At the time of availing Home Loan, the biggest dilemma is to select Floating vs Fixed Interest Rate. Any wrong decision can put big hole in your pocket. Normally, risk averse customers opt for Fixed Interest Rate. If you decide to switch loan from Floating to Fixed during loan tenure then you might need to shell out charges upto 1% of outstanding loan amount. Let’s find out pros and cons of both to solve this riddle of Floating vs Fixed Interest Rate Home Loan
Floating Interest Rate Home Loan
Between Floating vs Fixed Interest Rate, In Floating Home Loan interest rate is linked to Base Rate (Banks) or BPLR / RPLR (Housing Finance Companies). To know more on Base Rate & BPLR, you may CLICK HERE. The interest rate movement is linked to current economic conditions in country predominantly inflation and growth factor.
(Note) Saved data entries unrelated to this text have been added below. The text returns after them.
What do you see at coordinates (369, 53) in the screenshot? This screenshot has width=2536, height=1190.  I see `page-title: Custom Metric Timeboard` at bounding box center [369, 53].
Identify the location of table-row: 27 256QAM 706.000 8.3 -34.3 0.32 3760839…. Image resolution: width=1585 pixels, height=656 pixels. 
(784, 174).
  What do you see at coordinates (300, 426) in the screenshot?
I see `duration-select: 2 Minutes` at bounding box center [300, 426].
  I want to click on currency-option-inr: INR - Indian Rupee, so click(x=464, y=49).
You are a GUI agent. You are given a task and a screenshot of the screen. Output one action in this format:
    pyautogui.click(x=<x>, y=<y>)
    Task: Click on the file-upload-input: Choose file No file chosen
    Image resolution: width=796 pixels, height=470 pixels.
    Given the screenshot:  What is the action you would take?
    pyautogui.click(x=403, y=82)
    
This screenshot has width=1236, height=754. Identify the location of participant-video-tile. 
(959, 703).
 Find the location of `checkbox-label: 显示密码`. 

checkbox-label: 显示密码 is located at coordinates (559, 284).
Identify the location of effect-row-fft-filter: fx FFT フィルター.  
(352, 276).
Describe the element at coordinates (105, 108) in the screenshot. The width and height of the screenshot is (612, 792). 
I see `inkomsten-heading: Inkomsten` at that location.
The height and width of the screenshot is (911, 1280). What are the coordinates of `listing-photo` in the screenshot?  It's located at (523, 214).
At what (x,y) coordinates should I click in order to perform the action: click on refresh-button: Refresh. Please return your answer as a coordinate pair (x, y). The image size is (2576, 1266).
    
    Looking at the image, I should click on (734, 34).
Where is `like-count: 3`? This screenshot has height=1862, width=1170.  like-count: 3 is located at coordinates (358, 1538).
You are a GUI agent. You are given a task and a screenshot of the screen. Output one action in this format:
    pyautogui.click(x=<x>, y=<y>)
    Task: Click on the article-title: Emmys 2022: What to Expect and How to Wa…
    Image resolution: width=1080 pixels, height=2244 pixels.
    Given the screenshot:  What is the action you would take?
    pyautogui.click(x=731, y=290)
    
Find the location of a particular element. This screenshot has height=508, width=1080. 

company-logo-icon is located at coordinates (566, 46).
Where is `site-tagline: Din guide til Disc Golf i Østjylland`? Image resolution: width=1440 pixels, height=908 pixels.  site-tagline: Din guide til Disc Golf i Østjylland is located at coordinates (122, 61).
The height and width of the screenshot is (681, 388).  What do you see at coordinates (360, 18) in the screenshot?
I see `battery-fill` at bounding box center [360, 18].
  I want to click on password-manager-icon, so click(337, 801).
High Inflation means High Interest Rates thus Low Growth Rate. Inverse of this is also true. The Floating Interest Rate is dependent on RBI policies & cost of fund i.e. at what cost Bank / HFC is acquiring funds for lending. We will understand more on how interest rates are fixed in next article. The Floating Interest Rate equals to Base Rate plus Mark up or BPLR / RPLR minus spread/discount.
Pros:
(a) Financially most beneficial during low inflation period
(b) Rate of Interest is lower by 1% to 1.5% compared to Fixed Interest Rate at the time of availing loan
(c) No Pre-Payment Penalty on Floating Home Loan
(d) Option to lower interest rate (Reducing Mark up or Increasing Discount) in future by paying conversion fees
Cons:
(a) Highly Volatile: Any change in Base rate will result in either higher EMI or increased loan tenure (EMI remains same).
(b) Non Transparent way of calculating Interest Rate
(c) Very high Interest Rate variance of upto 1.5% between various lenders e.g. One lender is providing loan @ 10% & another is providing @ 11.5% whereas loan amount and other factors are same.
(d) Limited options to select lender of choice providing lowest interest rate
Fixed Interest Rate Home Loan
Between Floating vs Fixed Interest Rate, In Fixed Home Loan Interest Rate is fixed for the loan duration. There will be no change in Interest Rate during loan tenure though there is a rider which we will discuss. Your Home Loan will be immune to current economic conditions and you will be paying fixed amount every month as EMI.
Pros:
(a) Financially most beneficial during high inflation period
(b) Financial Certainty due to stable EMI amount and Loan Tenure. Interest Rate is hedged against any upward movement.
(c) You may select lender of your choice due to least variance in Interest Rates
(d) Suitable for risk averse customers
Cons:
(a) The biggest disadvantage is that Fixed Interest Rate is actually not fixed. Interest Rate Reset clause in Loan Agreement provide option to lender to revise Interest rate every 3 years or 5 years therefore interest rate is not fixed in true sense.
(b) Pre-Payment / Pre-Closure penalty on Fixed Home Loan. Reason being fixed interest rate is not linked to market rates. Bank’s borrowing cost for Fixed Interest Rate Home Loans is high because of future commitment from customer.
(c) In case interest rates go southwards then customers don’t have any option to lower interest rates even by paying conversion fees.
(d) Interest Rates are higher compared to Floating Interest Rate
In this debate of floating vs fixed interest rate, we have gone through pros & cons of both options. The winner of floating vs fixed interest rate discussion is Floating Interest Rate. Reason being comparatively lower interest rate, flexibility of reducing interest rate and waiver of pre-payment penalty. Most of the home loans in india are pre-closed within 8 years therefore if you opt for fixed interest home loan then for sure you will be paying penalty. Moreover in floating vs fixed interest rate options, you can reduce interest rates only in floating interest rate home loan and at the time of availing Home Loan Interest Rate is lower. 90% loans sanctioned in India are Floating Interest Rate Home Loans. As i mentioned that if you are risk averse then between Floating vs Fixed Interest Rate, the best option for you is Fixed Interest Rate.